__Görev Yönergesi__. Aşağıdaki alçakgönüllülük yazısında "Nasıl ki insanın" ile başlayıp "tuttuğu aynalardan yansıyandır." ile biten bölümün tamamını, "kibir ve gurur" ifadesini "kendini beğenmişlik" ile değiştirerek yeniden yazın.

__Belge Metni__.
★ ★ ★ ★

Sağlıklı bir kişilik yapısının oluşturulmasında ve alçakgönüllülük erdeminin ifade edilebilmesinde benlik tutkusundan kurtulmayı bilmek, gösterişe değil öze önem vererek gereksizce öğünmemek ve başkaları tarafından da övülmeyi gerektirecek koşulları yaratmamak temel göstergeler olmalıdır.

 

Nasıl ki insanın düşmeden ayakta dengeli bir şekilde durmasının nedeni iki ayağı ile bu dengeyi sağlayan gövdesi ise, alçakgönüllü olmada da kişilik, gerekli bir denge unsurudur. Kişiliğini yeterince kazanamamış ve onu oluşturan değerleri yeterince özümseyememiş kimseler yüzlerinde her gün değişik bir maske oluşturlar ve bu maskelerle yaşamlarını sürdürme gayreti içinde olurlar. Yaşadığımız ya da yaşamaya çalıştığımız zaman diliminde içsel görünümüyle kişilikleri kibir ve gurur ile kaplı, kişiliğini oluşturamamış maskeli o kadar çok insan vardır ki, bunların büyük bir bölümü kendi durumlarını gerçek yönüyle algılayabilmekten acizdirler…

 

Gerek kişilik ve gerek bulunduğu mevkii dolayısıyla kendini farklı gören bir insan, kendisini dev aynasında görme eğilimindedir. Buna karşın, bireysel temelde bizlerin gerçek görüntüsü ise, başkalarının tarafsız tuttuğu aynalardan yansıyandır.

★ ★ ★ ★

__Sağlanan Malzeme__.
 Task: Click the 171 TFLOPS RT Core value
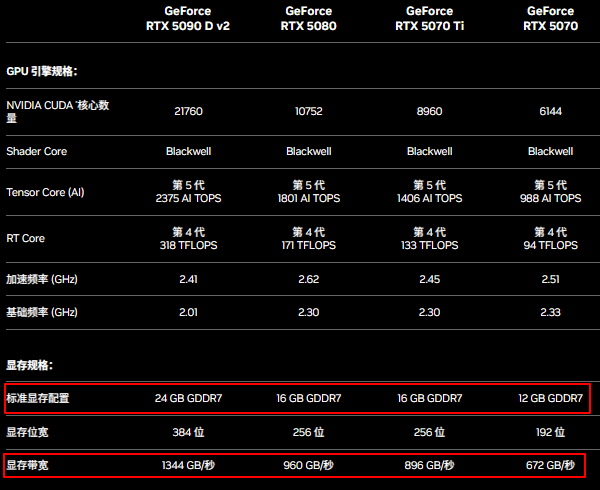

★ ★ ★ ★

__Alıştırmanın Çözümü__.
Nasıl ki insanın düşmeden ayakta dengeli bir şekilde durmasının nedeni iki ayağı ile bu dengeyi sağlayan gövdesi ise, alçakgönüllü olmada da kişilik, gerekli bir denge unsurudur. Kişiliğini yeterince kazanamamış ve onu oluşturan değerleri yeterince özümseyememiş kimseler yüzlerinde her gün değişik bir maske oluşturlar ve bu maskelerle yaşamlarını sürdürme gayreti içinde olurlar. Yaşadığımız ya da yaşamaya çalıştığımız zaman diliminde içsel görünümüyle kişilikleri kendini beğenmişlik ile kaplı, kişiliğini oluşturamamış maskeli o kadar çok insan vardır ki, bunların büyük bir bölümü kendi durumlarını gerçek yönüyle algılayabilmekten acizdirler…

 

Gerek kişilik ve gerek bulunduğu mevkii dolayısıyla kendini farklı gören bir insan, kendisini dev aynasında görme eğilimindedir. Buna karşın, bireysel temelde bizlerin gerçek görüntüsü ise, başkalarının tarafsız tuttuğu aynalardan yansıyandır.